[Task goal]: Please write out exactly, and only, the lines from the first in the material below to the line containing "[soc_fb] (85, 1764)", both included.

[Data records]:
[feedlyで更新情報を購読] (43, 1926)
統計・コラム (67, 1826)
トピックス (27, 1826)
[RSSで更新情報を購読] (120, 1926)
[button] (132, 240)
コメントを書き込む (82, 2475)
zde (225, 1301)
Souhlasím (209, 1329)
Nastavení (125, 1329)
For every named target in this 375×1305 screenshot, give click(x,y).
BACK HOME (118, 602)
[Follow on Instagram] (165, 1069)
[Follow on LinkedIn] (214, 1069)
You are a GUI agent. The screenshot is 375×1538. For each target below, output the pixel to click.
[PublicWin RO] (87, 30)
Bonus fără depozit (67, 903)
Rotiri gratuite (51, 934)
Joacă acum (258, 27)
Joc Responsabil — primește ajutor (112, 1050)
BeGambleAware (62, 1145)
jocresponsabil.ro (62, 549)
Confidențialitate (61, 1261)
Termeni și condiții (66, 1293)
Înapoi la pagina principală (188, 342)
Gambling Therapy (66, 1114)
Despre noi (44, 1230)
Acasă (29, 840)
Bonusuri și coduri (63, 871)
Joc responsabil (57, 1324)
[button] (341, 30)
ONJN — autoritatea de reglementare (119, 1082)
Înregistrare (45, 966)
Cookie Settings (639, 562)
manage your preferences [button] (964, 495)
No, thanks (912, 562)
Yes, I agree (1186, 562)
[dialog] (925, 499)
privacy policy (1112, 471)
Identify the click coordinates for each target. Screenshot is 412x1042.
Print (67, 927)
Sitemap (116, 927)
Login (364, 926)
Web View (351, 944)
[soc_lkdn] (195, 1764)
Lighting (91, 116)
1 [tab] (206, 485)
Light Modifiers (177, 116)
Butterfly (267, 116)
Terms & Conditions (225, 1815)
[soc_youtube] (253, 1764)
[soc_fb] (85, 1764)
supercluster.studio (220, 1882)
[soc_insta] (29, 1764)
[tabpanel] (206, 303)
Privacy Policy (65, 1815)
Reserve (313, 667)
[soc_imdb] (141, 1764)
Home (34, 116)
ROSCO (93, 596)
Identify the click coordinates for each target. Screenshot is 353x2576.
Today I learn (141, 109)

[Output of the task]:
[feedlyで更新情報を購読] (43, 1926)
統計・コラム (67, 1826)
トピックス (27, 1826)
[RSSで更新情報を購読] (120, 1926)
[button] (132, 240)
コメントを書き込む (82, 2475)
zde (225, 1301)
Souhlasím (209, 1329)
Nastavení (125, 1329)
For every named target in this 375×1305 screenshot, give click(x,y).
BACK HOME (118, 602)
[Follow on Instagram] (165, 1069)
[Follow on LinkedIn] (214, 1069)
You are a GUI agent. The screenshot is 375×1538. For each target below, output the pixel to click.
[PublicWin RO] (87, 30)
Bonus fără depozit (67, 903)
Rotiri gratuite (51, 934)
Joacă acum (258, 27)
Joc Responsabil — primește ajutor (112, 1050)
BeGambleAware (62, 1145)
jocresponsabil.ro (62, 549)
Confidențialitate (61, 1261)
Termeni și condiții (66, 1293)
Înapoi la pagina principală (188, 342)
Gambling Therapy (66, 1114)
Despre noi (44, 1230)
Acasă (29, 840)
Bonusuri și coduri (63, 871)
Joc responsabil (57, 1324)
[button] (341, 30)
ONJN — autoritatea de reglementare (119, 1082)
Înregistrare (45, 966)
Cookie Settings (639, 562)
manage your preferences [button] (964, 495)
No, thanks (912, 562)
Yes, I agree (1186, 562)
[dialog] (925, 499)
privacy policy (1112, 471)
Identify the click coordinates for each target. Screenshot is 412x1042.
Print (67, 927)
Sitemap (116, 927)
Login (364, 926)
Web View (351, 944)
[soc_lkdn] (195, 1764)
Lighting (91, 116)
1 [tab] (206, 485)
Light Modifiers (177, 116)
Butterfly (267, 116)
Terms & Conditions (225, 1815)
[soc_youtube] (253, 1764)
[soc_fb] (85, 1764)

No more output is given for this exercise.